:: Data records

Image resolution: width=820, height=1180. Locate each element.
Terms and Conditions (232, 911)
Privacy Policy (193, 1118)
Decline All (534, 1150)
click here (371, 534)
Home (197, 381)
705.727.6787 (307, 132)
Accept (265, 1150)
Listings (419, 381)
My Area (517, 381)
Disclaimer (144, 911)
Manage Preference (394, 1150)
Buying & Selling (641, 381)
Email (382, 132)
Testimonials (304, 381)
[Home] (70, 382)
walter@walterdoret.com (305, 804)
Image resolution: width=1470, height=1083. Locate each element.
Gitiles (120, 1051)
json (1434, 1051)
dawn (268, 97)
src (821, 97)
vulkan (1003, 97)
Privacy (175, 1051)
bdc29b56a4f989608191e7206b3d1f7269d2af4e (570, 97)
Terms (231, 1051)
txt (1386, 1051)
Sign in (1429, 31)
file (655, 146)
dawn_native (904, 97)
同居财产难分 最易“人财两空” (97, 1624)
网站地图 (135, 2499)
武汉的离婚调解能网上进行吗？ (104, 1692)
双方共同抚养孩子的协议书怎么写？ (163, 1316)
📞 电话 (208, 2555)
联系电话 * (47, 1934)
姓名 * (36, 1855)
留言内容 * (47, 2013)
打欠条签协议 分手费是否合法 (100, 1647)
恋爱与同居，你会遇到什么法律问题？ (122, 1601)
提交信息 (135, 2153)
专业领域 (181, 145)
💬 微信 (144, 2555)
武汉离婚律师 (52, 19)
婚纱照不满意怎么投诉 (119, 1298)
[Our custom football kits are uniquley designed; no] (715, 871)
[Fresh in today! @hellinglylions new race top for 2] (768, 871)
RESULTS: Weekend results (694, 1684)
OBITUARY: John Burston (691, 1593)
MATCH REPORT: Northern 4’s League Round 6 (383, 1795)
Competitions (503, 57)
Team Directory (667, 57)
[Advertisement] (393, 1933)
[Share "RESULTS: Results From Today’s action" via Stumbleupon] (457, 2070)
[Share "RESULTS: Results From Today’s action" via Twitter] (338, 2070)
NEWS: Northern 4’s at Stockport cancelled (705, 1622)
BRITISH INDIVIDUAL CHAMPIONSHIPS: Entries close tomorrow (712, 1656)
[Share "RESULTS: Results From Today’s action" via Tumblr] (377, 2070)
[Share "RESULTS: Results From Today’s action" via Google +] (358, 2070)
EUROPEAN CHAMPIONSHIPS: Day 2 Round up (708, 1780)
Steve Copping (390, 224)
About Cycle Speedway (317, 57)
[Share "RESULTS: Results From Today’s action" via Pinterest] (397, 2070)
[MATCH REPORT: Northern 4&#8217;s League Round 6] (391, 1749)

::::

Action item
The response should be the listing above, limited to the lines between the one holding "婚纱照不满意怎么投诉 (119, 1298)" and the one holding "NEWS: Northern 4’s", inclusive, reproduced exactly.

Written reply
婚纱照不满意怎么投诉 (119, 1298)
[Our custom football kits are uniquley designed; no] (715, 871)
[Fresh in today! @hellinglylions new race top for 2] (768, 871)
RESULTS: Weekend results (694, 1684)
OBITUARY: John Burston (691, 1593)
MATCH REPORT: Northern 4’s League Round 6 (383, 1795)
Competitions (503, 57)
Team Directory (667, 57)
[Advertisement] (393, 1933)
[Share "RESULTS: Results From Today’s action" via Stumbleupon] (457, 2070)
[Share "RESULTS: Results From Today’s action" via Twitter] (338, 2070)
NEWS: Northern 4’s at Stockport cancelled (705, 1622)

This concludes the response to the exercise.